KUPI hadir di tengah lanskap keagamaan yang selama ini didominasi oleh otoritas laki-laki. Dalam sejarah Islam, suara perempuan sering kali hadir sebagai objek pembahasan, bukan sebagai subjek yang merumuskan pandangan. KUPI membalikkan posisi ini. Perempuanlah yang berbicara dan menjadi perumusnya.
Yang membuat KUPI berbeda bukan hanya karena pesertanya adalah perempuan, melainkan karena orientasi dan tujuannya. Kongres ini secara serius membangun otoritas perempuan.
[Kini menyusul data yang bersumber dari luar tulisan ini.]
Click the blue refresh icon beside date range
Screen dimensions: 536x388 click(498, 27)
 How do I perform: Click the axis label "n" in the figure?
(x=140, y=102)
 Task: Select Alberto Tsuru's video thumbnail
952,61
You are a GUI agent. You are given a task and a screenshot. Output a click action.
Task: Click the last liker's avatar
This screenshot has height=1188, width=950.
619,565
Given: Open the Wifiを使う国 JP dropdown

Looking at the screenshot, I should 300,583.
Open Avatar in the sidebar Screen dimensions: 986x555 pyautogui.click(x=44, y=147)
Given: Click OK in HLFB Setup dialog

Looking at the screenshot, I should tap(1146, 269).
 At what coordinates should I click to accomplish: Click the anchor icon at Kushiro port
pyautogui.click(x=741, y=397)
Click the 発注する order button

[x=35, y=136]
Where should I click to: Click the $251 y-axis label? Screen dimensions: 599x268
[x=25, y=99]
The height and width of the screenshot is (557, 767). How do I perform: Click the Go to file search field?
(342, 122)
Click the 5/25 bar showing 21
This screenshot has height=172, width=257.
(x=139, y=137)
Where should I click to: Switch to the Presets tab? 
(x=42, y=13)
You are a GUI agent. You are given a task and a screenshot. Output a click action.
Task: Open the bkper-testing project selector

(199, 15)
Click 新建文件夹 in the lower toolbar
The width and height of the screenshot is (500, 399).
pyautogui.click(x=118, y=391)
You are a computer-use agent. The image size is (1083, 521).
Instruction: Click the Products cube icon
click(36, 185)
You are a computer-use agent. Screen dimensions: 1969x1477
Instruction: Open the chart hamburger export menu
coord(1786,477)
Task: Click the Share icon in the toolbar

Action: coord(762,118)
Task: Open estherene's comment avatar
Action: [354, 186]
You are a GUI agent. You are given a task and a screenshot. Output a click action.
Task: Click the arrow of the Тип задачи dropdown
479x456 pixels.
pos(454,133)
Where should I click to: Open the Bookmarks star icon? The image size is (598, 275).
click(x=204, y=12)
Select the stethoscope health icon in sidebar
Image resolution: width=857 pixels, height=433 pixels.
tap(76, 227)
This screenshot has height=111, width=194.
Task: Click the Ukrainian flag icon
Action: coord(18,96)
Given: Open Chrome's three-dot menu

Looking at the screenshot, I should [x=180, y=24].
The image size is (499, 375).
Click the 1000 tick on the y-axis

Fatwa-fatwa yang KUPI hasilkan lahir dari proses panjang yaitu riset, perumusan masalah, diskusi berlapis, hingga pengambilan keputusan kolektif.
Dalam konteks masyarakat Muslim Indonesia, kehadiran KUPI menandai perubahan penting. Ia menunjukkan bahwa pengetahuan keagamaan bukanlah wilayah yang tertutup bagi perempuan. Sebaliknya, pengalaman hidup perempuan justru menjadi sumber penting dalam memahami teks dan realitas.
Dengan begitu, KUPI menjadi ruang untuk produksi pengetahuan. Di sini, agama KUPI jadikan sebagai sumber etika sosial yang terus ia uji oleh kenyataan hidup.
Fatwa yang lahir dari KUPI berangkat dari problem nyata bahwa kekerasan terhadap perempuan, perkawinan anak, eksploitasi, ketimpangan, dan kerusakan lingkungan. Dengan begitu, agama kembali KUPI letakkan sebagai alat pembebasan, bukan alat legitimasi ketidakadilan.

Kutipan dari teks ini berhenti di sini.